* **ASSIGNMENT**
The copy should hold only the line containing "Screen dimensions: 1360x615" and the lines after it through the end of the material, each exact, with no pictures.

* **RECORDS FOR PROCESSING**
# # # # #

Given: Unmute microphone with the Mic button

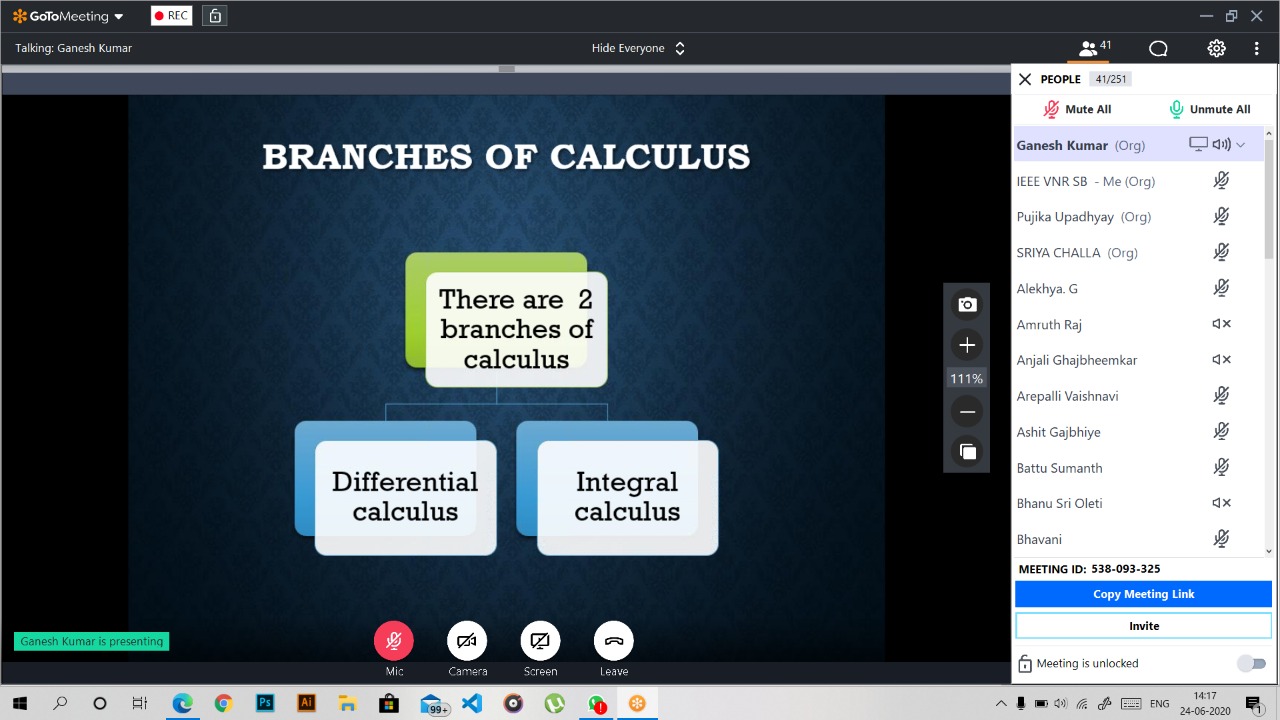Looking at the screenshot, I should pyautogui.click(x=394, y=641).
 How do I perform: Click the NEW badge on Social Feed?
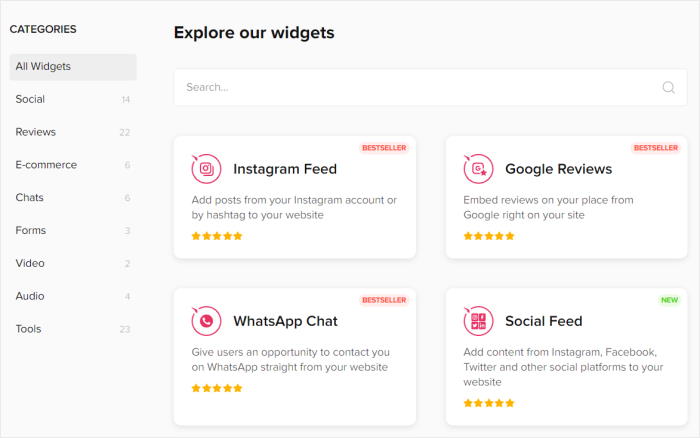[669, 300]
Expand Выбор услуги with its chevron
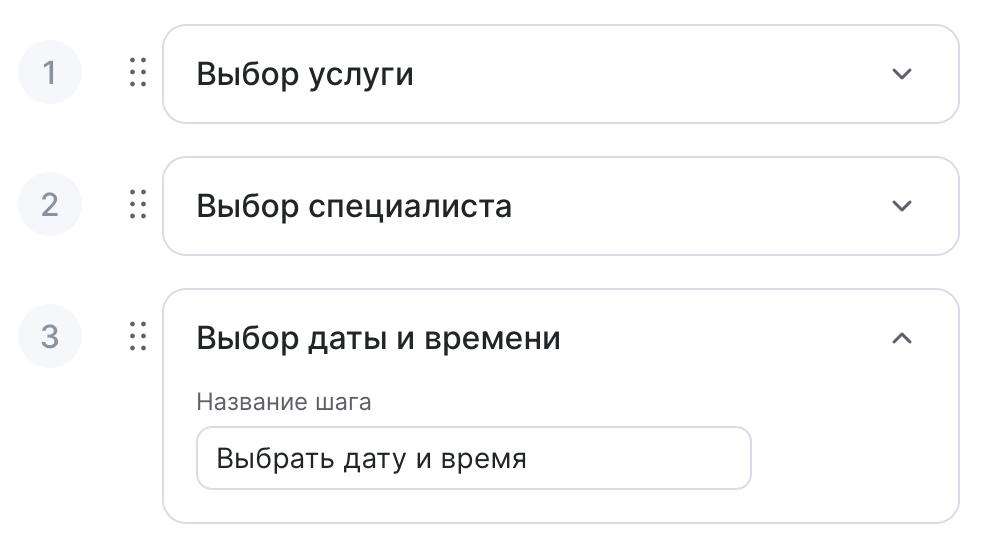The height and width of the screenshot is (550, 986). point(902,74)
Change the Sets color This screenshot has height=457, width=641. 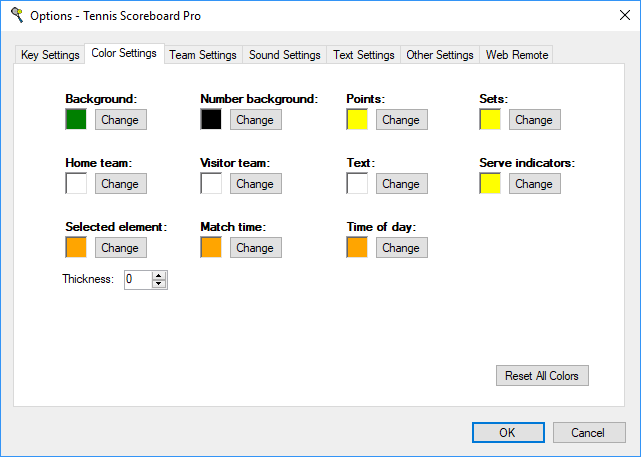534,120
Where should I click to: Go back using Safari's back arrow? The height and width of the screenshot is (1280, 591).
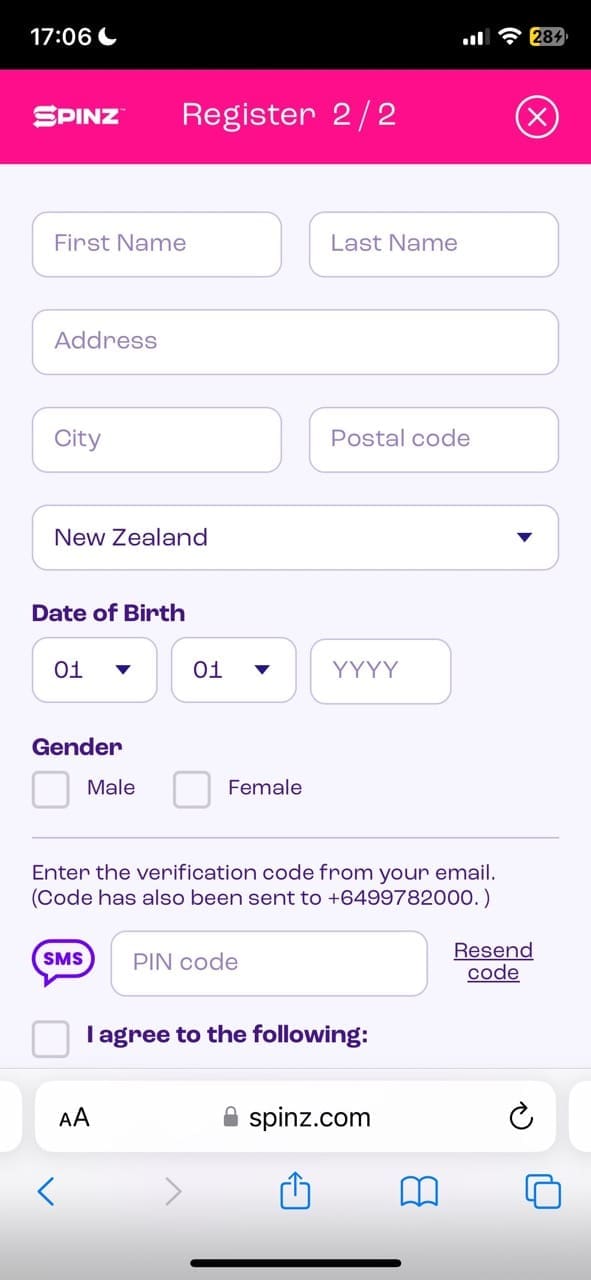pyautogui.click(x=46, y=1190)
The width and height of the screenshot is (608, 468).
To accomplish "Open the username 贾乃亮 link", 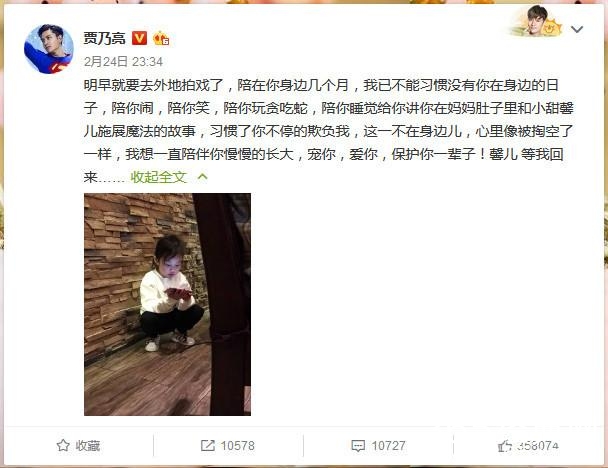I will click(x=105, y=38).
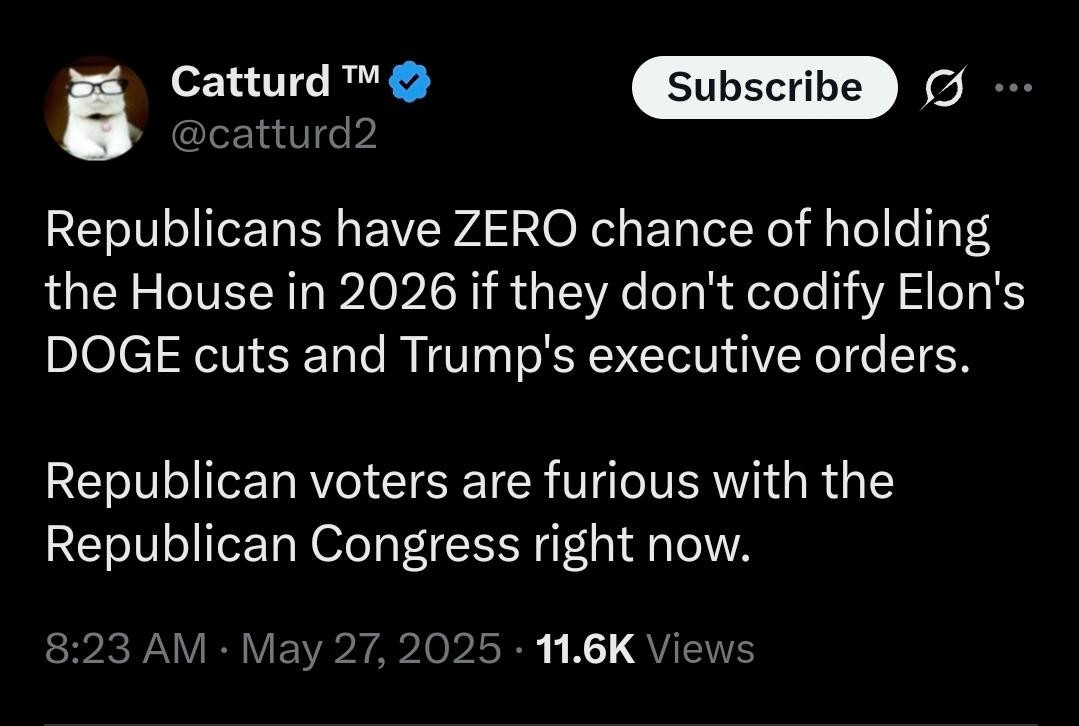
Task: Open the three-dot more options menu
Action: (x=1013, y=88)
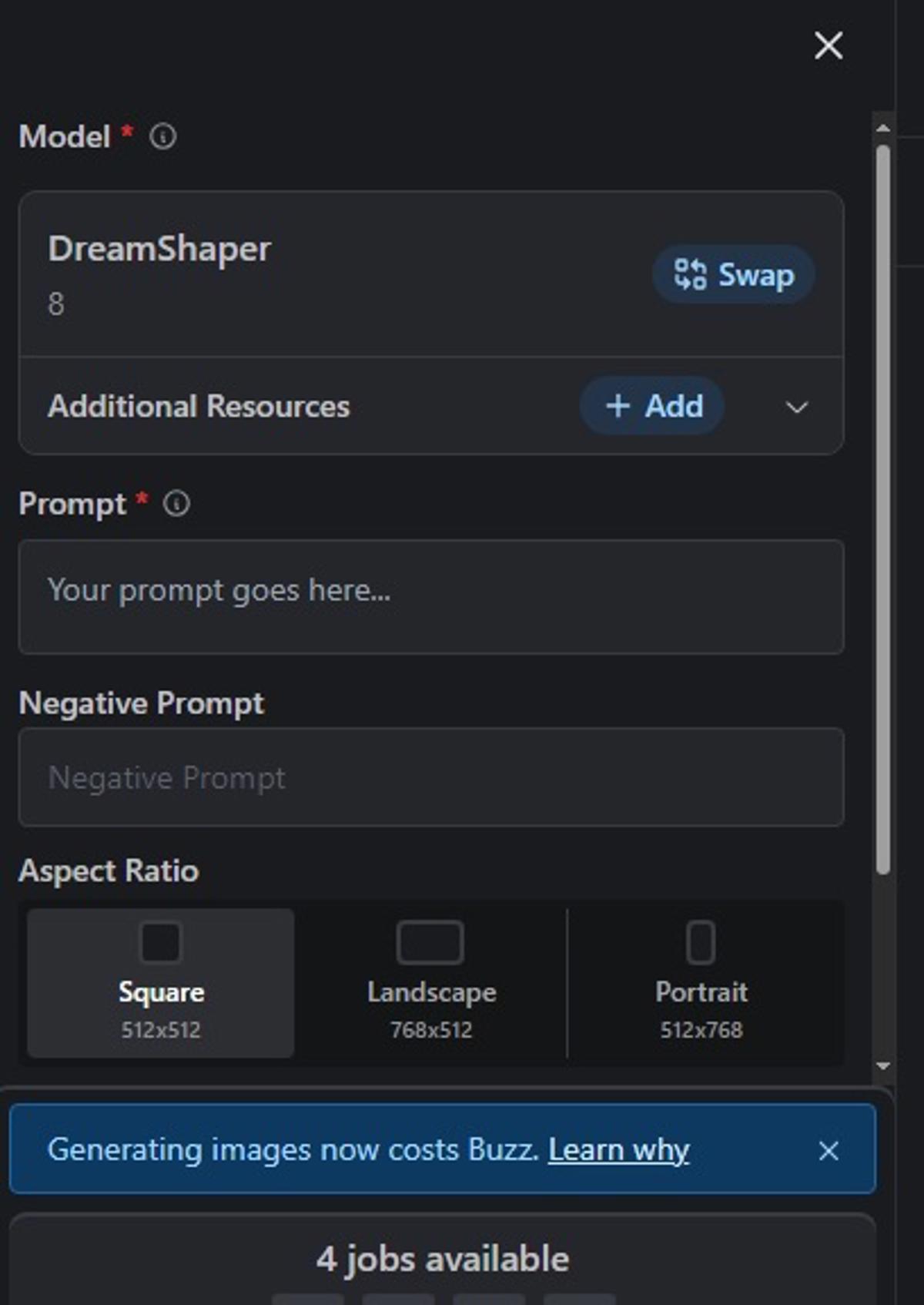Focus the Negative Prompt field

point(431,777)
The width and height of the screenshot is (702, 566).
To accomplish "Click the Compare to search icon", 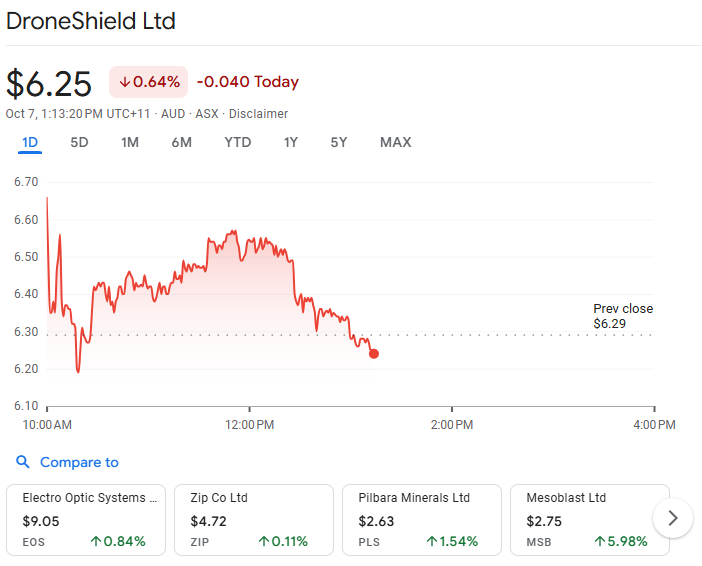I will (x=23, y=462).
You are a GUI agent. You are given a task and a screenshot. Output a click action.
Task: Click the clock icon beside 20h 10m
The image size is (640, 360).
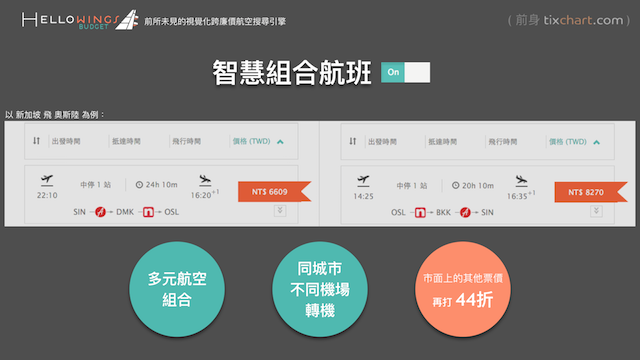[x=456, y=185]
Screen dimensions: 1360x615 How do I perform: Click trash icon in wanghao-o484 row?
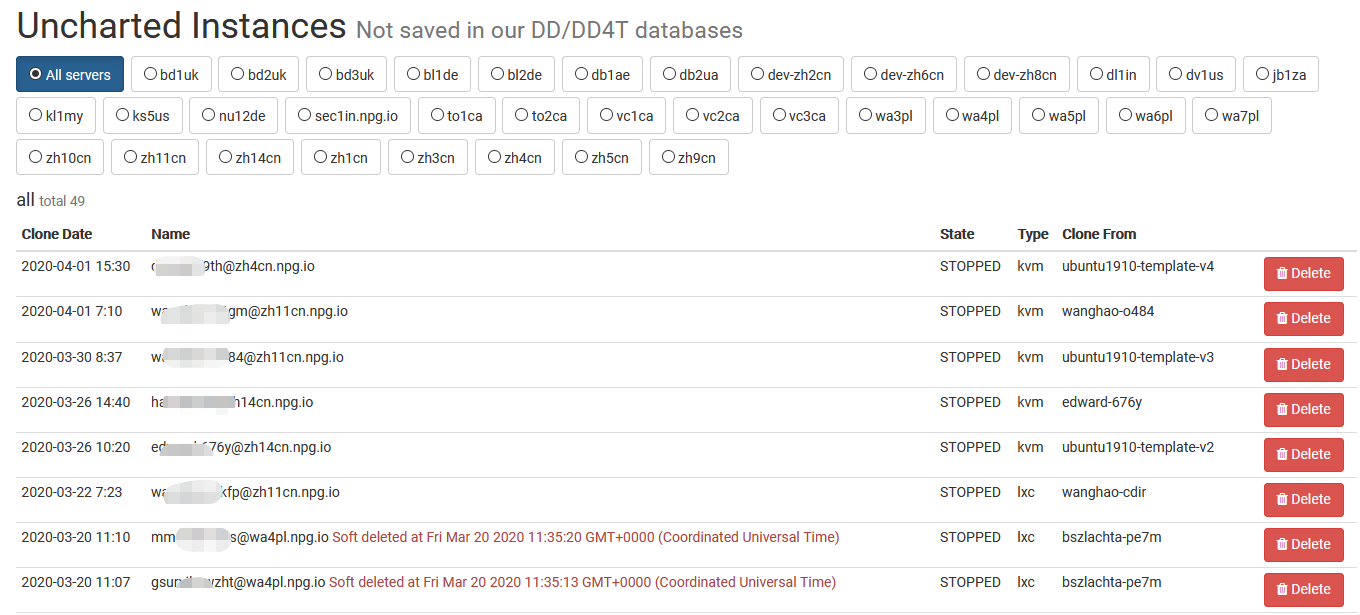(1282, 319)
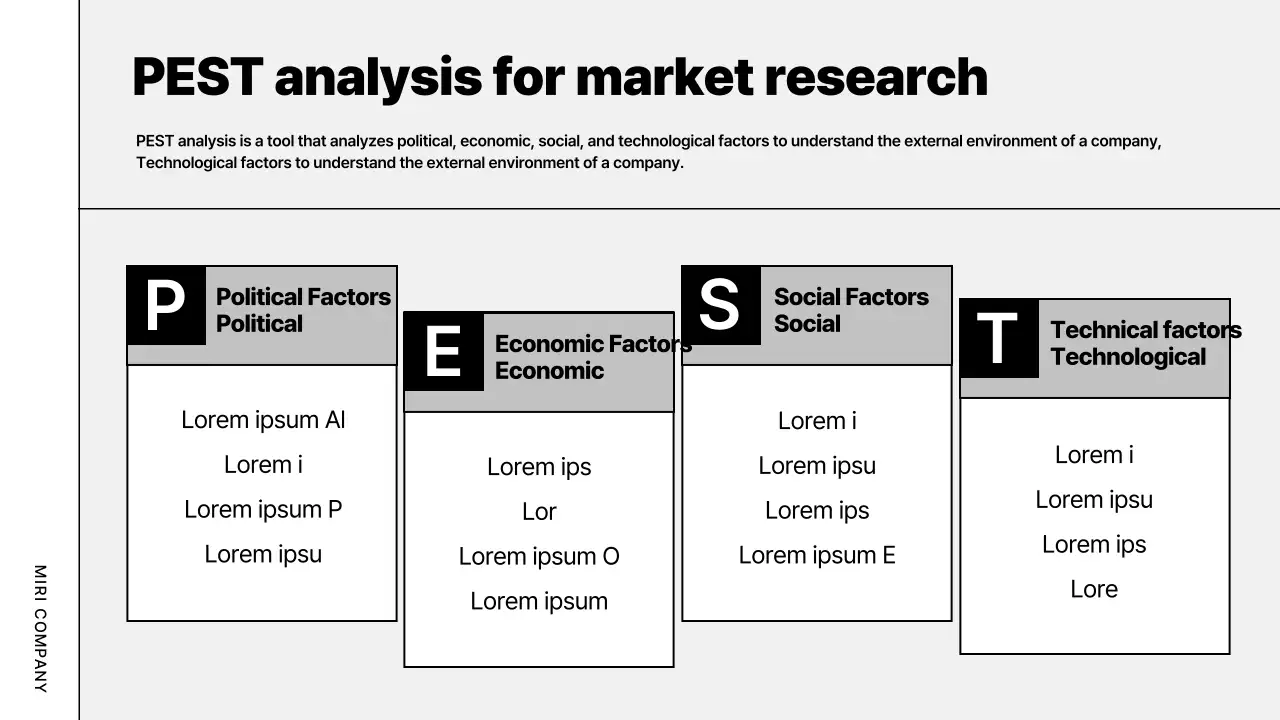
Task: Click "Lore" line in Technical card
Action: click(1094, 589)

# # # # #

* **YOUR SOLUTION**
Screen dimensions: 1360x615 How do I perform: Click trash icon in wanghao-o484 row?
(1282, 319)
Task: Click "Lore" line in Technical card
Action: click(1094, 589)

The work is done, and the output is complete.